◆ Exercise goal ◆
Skipping all pictures, print exactly the lines below from the one with "Task: Expand the pojos package folder" through the final line.

◆ Stored entries ◆

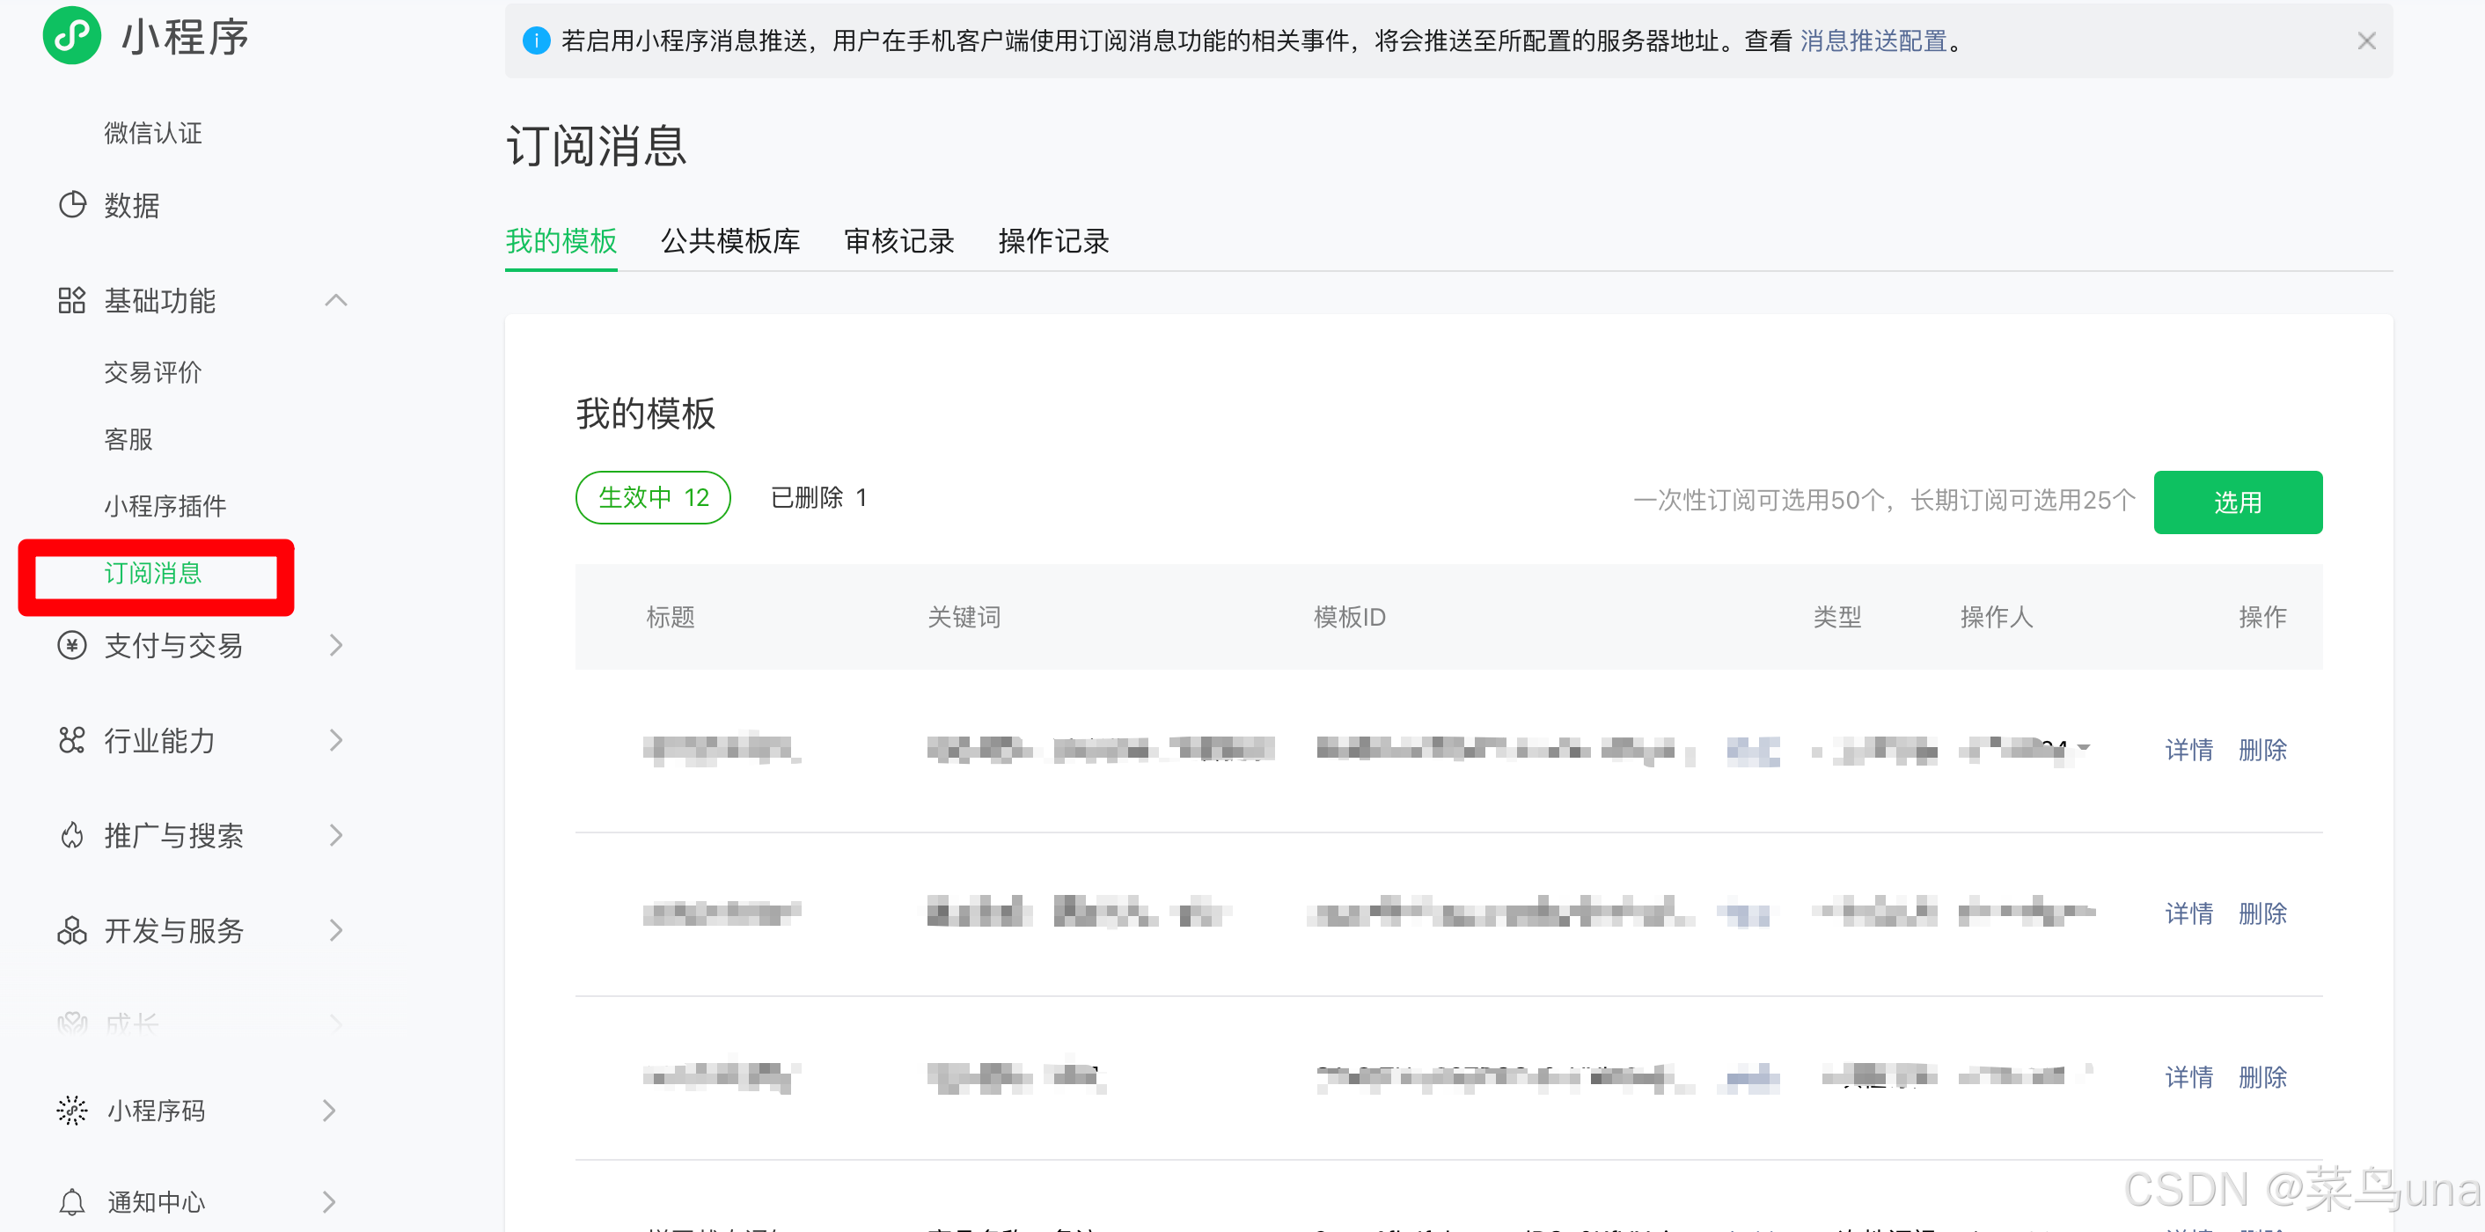Open the 消息推送配置 link
2485x1232 pixels.
[x=1873, y=41]
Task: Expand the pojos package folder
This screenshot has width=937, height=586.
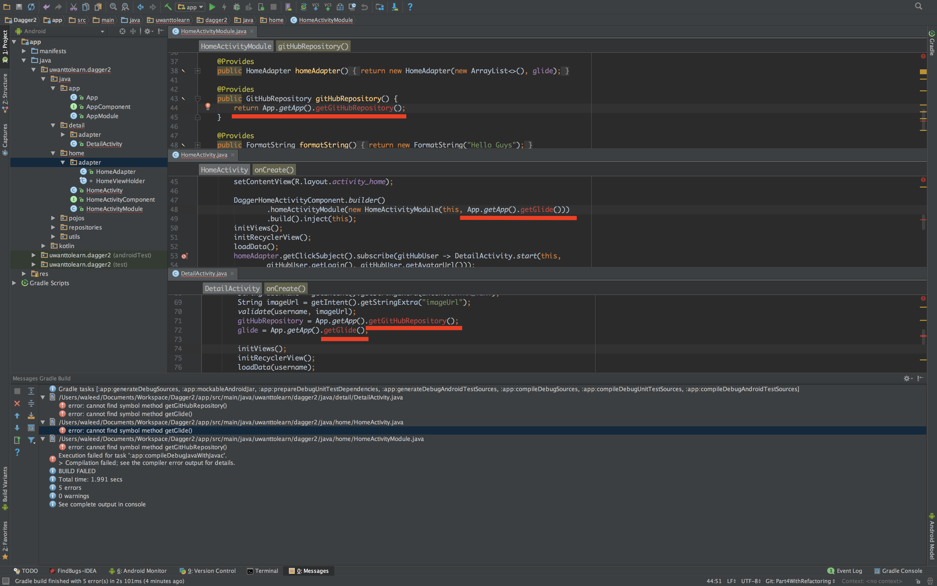Action: (x=53, y=218)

◆ Final answer ◆
Task: Expand the pojos package folder
This screenshot has width=937, height=586.
Action: (x=53, y=218)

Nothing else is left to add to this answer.